As stated in Union Street Ry. Co. v. First National Bank, 42 Or. 606 (72 Pac. 586, 73 Pac. 341):

“It has often been held by this court that the plaintiff must prevail, if at all, upon the matters alleged in his complaint, * * and that he cannot set up one cause of action or suit in the complaint, and recover upon another and different ground' of relief alleged in a reply.”

See, also, Bruce v. Phoenix Co., 24 Or. 486 (34 Pac. 16); Long Creek Bldg. Assn. v. State Ins. Co., 29 Or. 569 (46 Pac. 366); Hannan v. Greenfield, 36 Or. 97 (58 Pac. 888); Young v. Stickney, 46 Or. 101 (79 Pac. 345); Cranston v. West Coast Life Ins. Co., 63 Or. 427 (128 Pac. 427); Waller v. City of New York Co., 84 Or. 284 (164 Pac. 959, Ann.

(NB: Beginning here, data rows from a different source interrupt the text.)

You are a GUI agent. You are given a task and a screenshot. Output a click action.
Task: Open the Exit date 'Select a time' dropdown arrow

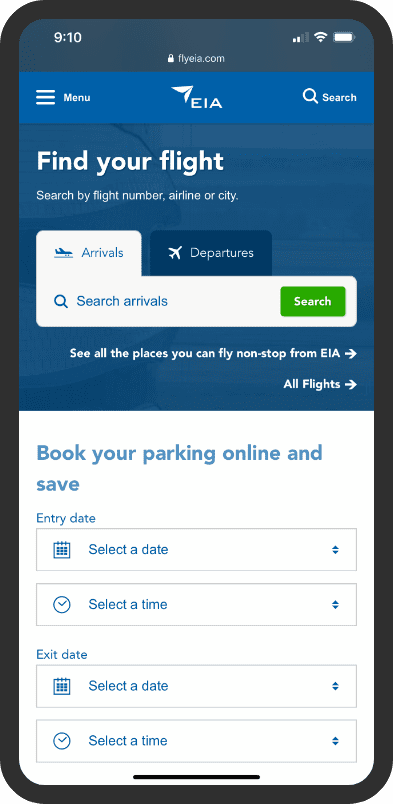(x=335, y=741)
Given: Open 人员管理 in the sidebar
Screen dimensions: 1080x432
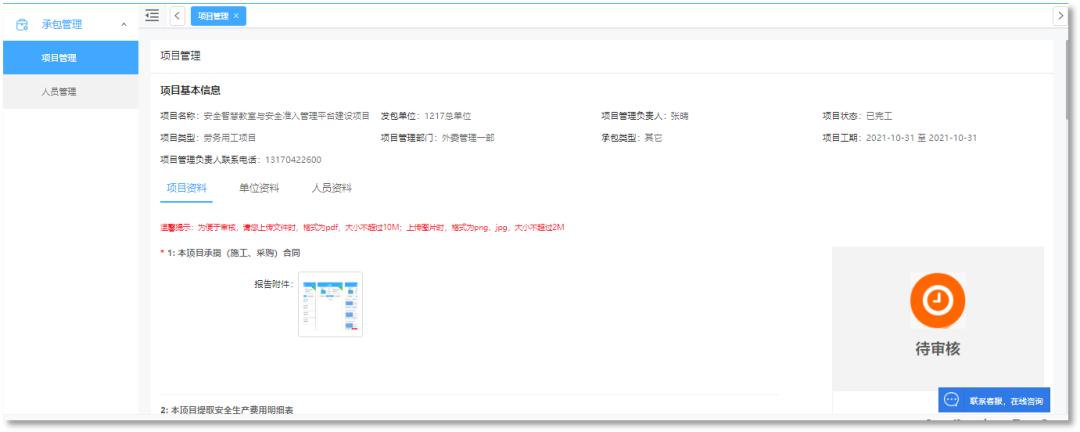Looking at the screenshot, I should pyautogui.click(x=59, y=91).
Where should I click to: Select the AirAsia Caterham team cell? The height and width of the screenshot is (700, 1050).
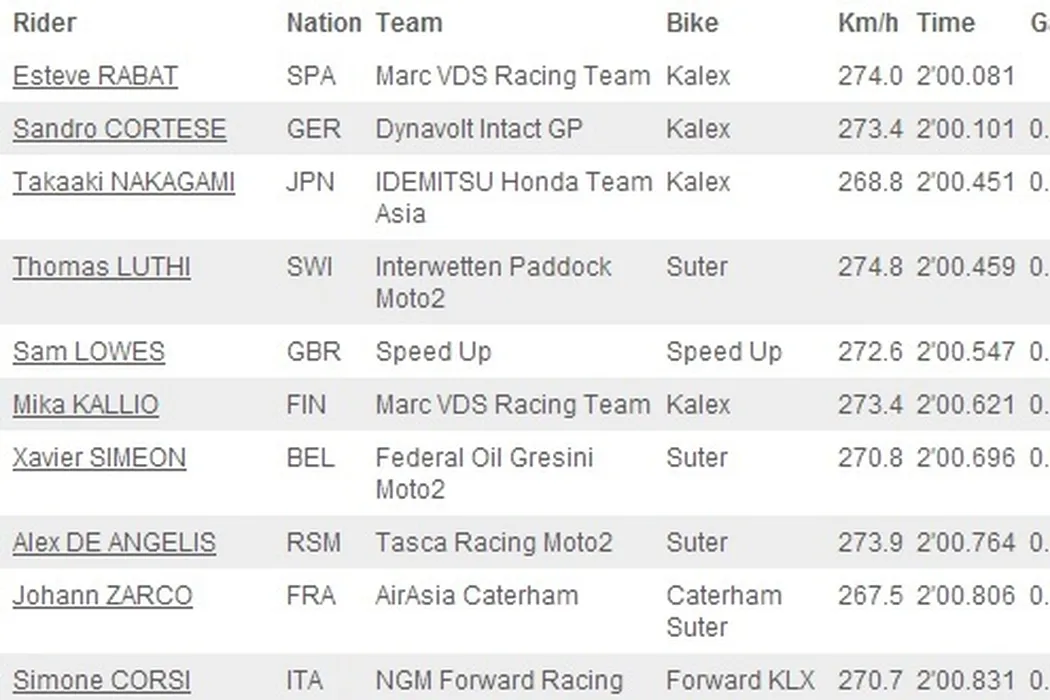476,597
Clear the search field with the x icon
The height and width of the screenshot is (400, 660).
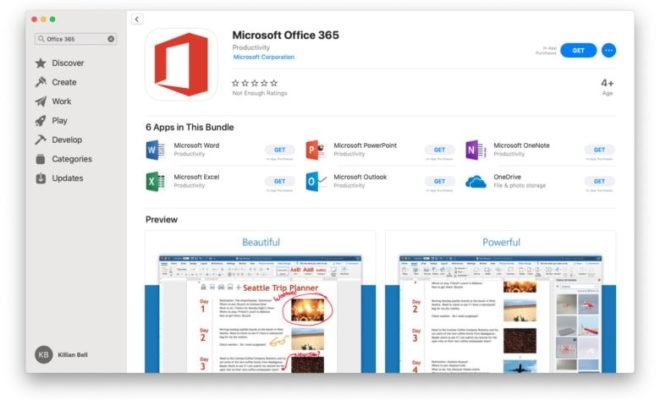pos(111,39)
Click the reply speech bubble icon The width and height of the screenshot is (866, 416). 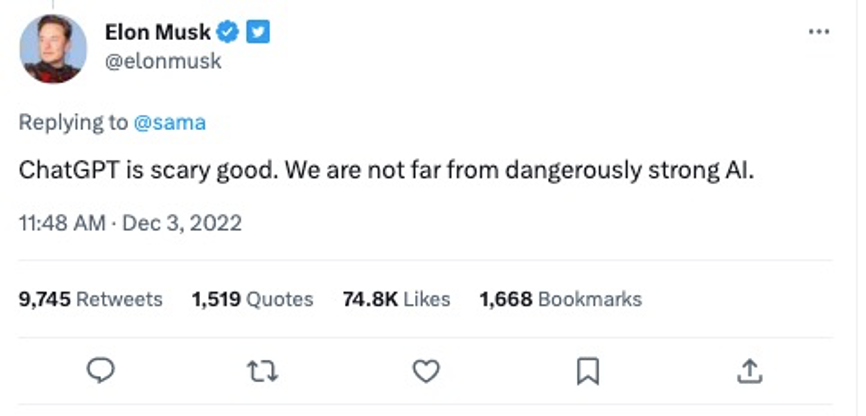pos(100,371)
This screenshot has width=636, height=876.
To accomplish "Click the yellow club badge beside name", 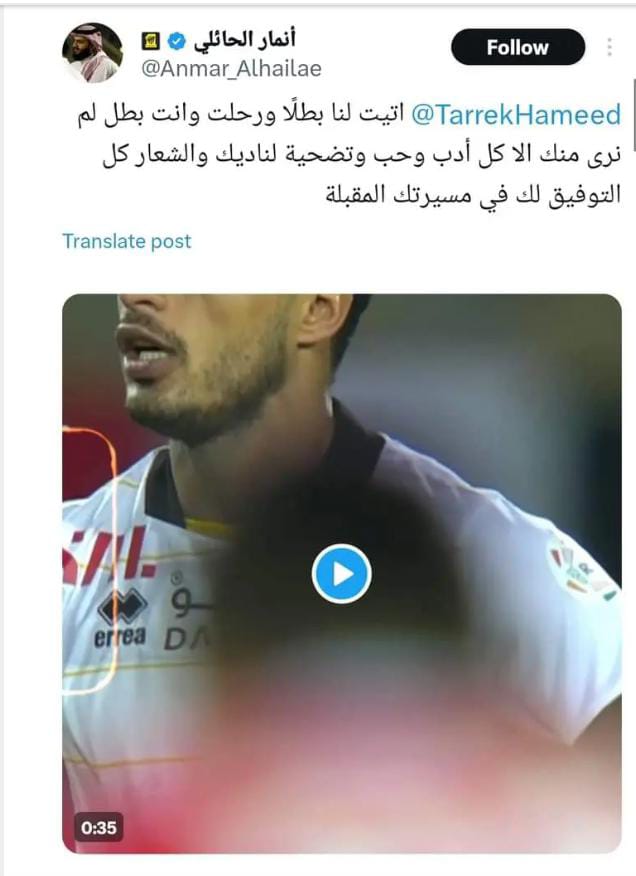I will coord(152,41).
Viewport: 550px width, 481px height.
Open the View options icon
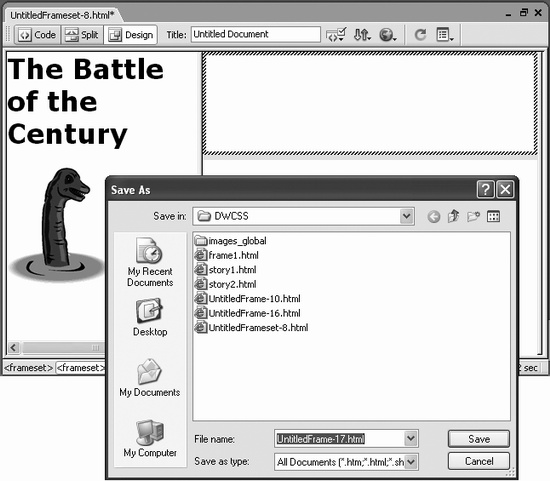(x=444, y=34)
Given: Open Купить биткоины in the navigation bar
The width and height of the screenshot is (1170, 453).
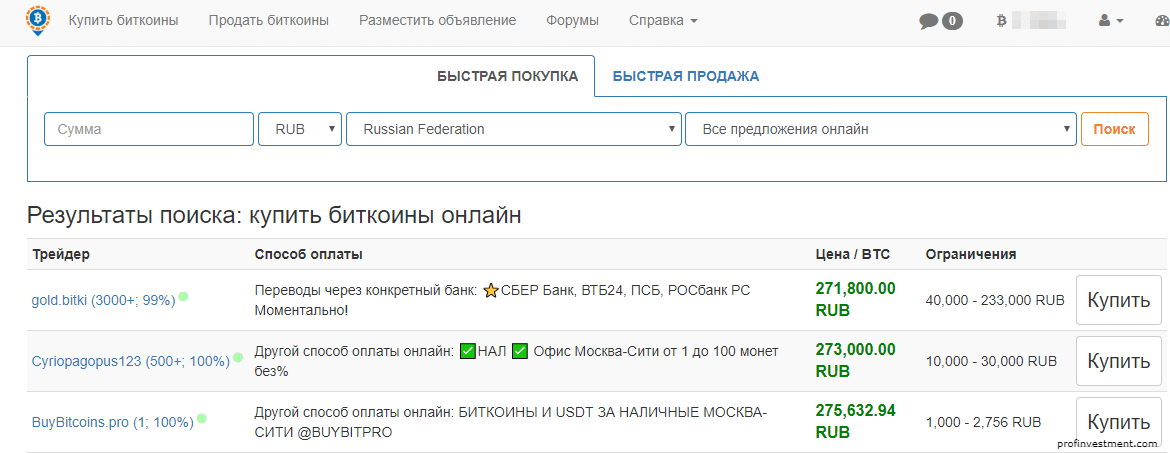Looking at the screenshot, I should pos(123,21).
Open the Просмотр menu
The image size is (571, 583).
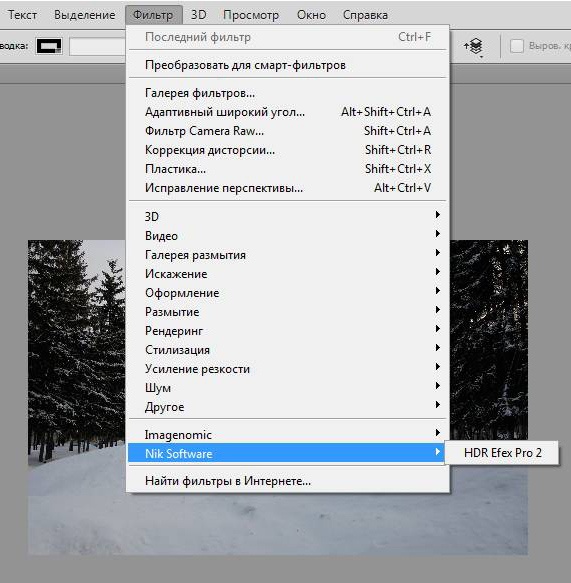[x=251, y=15]
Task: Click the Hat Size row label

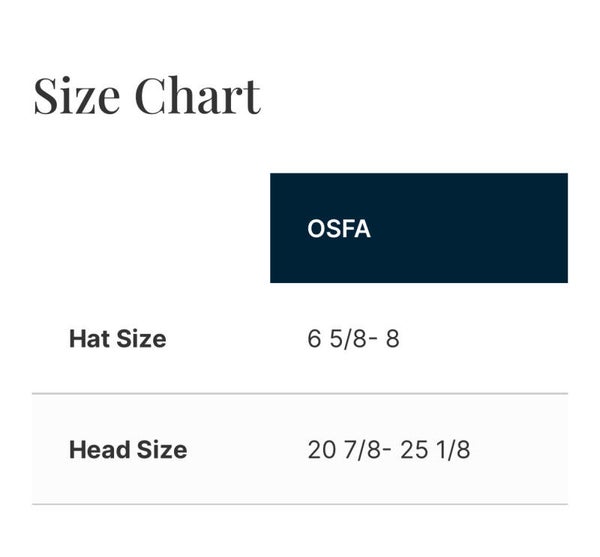Action: click(117, 339)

Cas. 1918C, 139).

*393The release, so called, of the plaintiffs, by the May Land Company, from all claims that the company had against the plaintiffs growing ont of the sale of said lands, mentioned in the reply, does not affect the case so far as the performance of the contract is concerned, for, as already shown, the plaintiffs were under no obligation to pay anything to the company, but had only the privilege of making payments, which privilege they could exercise or forego as they chose, either in whole or in part.

On the record before us the reply is a plain departure from the cause of action stated in the complaint. Instead of showing performance of their contract as alleged in their primary pleading, the plaintiffs have disclosed a performance of something other and different from the original stipulation, which profits them nothing. It is believed that this elaborates the conclusion, reached by Mr. Justice Harris, that the plaintiffs “cannot compel the payment of such commission in this action on the pleadings as they now are.” The petition for rehearing is therefore overruled.

Reversed and Remanded. Rehearing Denied.

McBride, C. J., and Benson and Harris, JJ., concur.